If you had a ten dollar bill, and was fully conscious of the ramifications of giving that ten dollar bill to the next homeless person you saw, would you still waste it on something purely material as a piece of cake?

Well being is a deep state of fulfillment. You can be sad, but still be in a state of well being. They are both separate layers of emotion.

Pleasure is very different. Some people can rejoice in others' suffering. It is a fleeting emotion.

It is a Buddhist view that everything that has the ability to bring pleasure has the ability to bring great pain. And I agree completely, for the same things (say this computer as an example) that made me feel on top of the world the first time I got it, now sometimes makes me feel frustrated(when I realize how old it's gotten and it starts lagging, etc; i'm human too you know).

And I feel very Buddhist writing a post as shallow as this. I am fully aware that happiness and well being are all in the mind, all social things hard wired into our genetics. But since we cannot escape these states, we might as well learn to understand them. Maybe even to someday completely overcome them.

Okay, anyway, since we've established the differences between the fleeting emotions brought about by pleasure, we must now ask why we'd rather be happy than in pleasure.

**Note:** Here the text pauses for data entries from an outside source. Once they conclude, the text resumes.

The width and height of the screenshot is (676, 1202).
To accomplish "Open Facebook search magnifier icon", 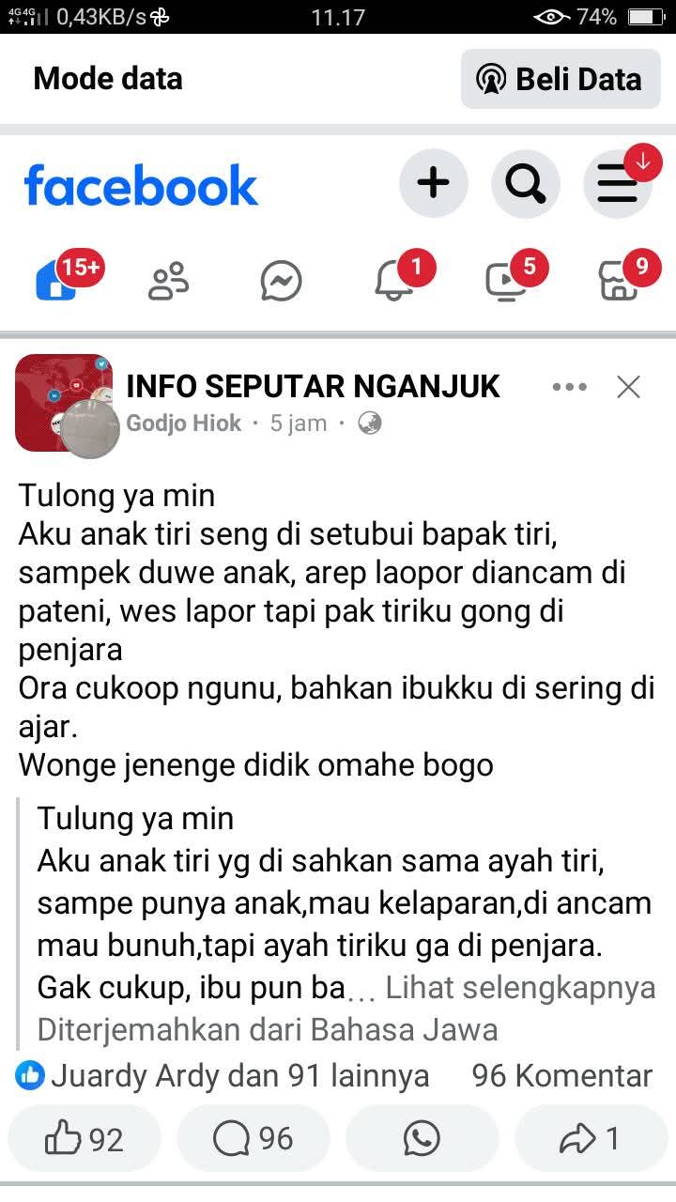I will (x=525, y=183).
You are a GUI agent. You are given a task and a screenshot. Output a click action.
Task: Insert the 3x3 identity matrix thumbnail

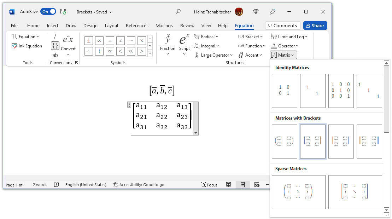click(341, 91)
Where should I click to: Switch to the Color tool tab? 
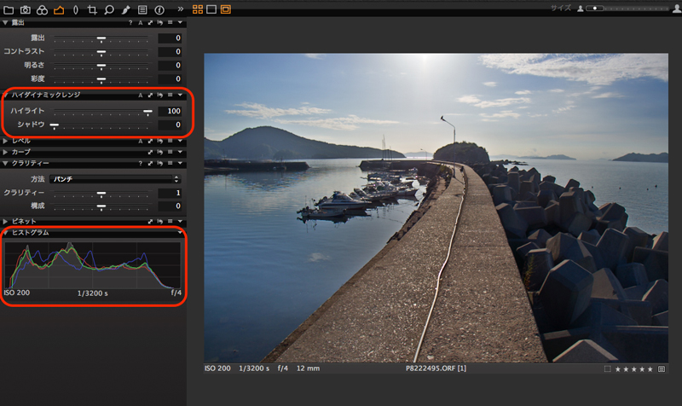tap(42, 9)
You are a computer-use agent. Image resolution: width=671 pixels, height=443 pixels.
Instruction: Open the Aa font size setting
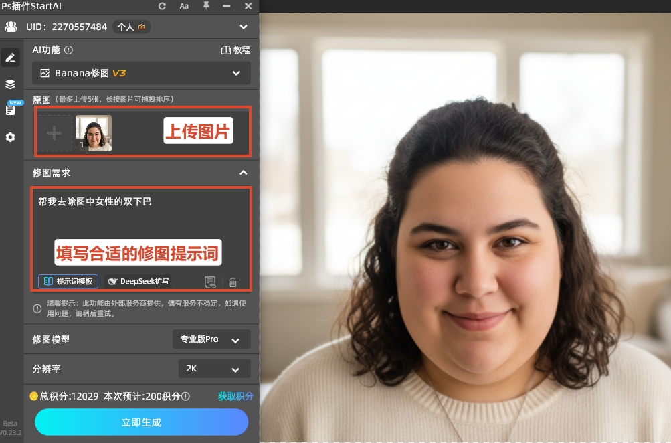pos(184,6)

Pleasure is, well, a more, not to say diluted, but generic form of happiness. That is why it is so often mistaken for happiness. It takes form of happiness. Like a bellowing storm cloud. From the outside, pleasure looks solid. But move closer, you will see that the emotion is permeable.

Happiness on the other hand is solid. So often we spend hours with hobbies, with trying to look more like people on tv, with exercise. But if it is a fact that the one thing we aim to achieve is a state of happiness, why then do we not focus on what would get us there?

Mind training is a solution. Monks and such meditate to train their mind. But one doesn't need to be a monk to mind train. The simple realization that every emotional impulse is result of complex genetic instruction and hormonal interference is enough to make you wonder how useless it is to be angry/frustrated/envious of someone or something. An open mind helps too.

With that in mind, learning to understand, let go of, and choose emotions becomes an altogether easier thing to do.

The reality of emotions is utterly unmagical, and bland.

That is all for now. This post is not a very good one I think. I don't have enough Buddhists in my life to be sure of what I have just discussed above. But it is EXACTLY what I believe.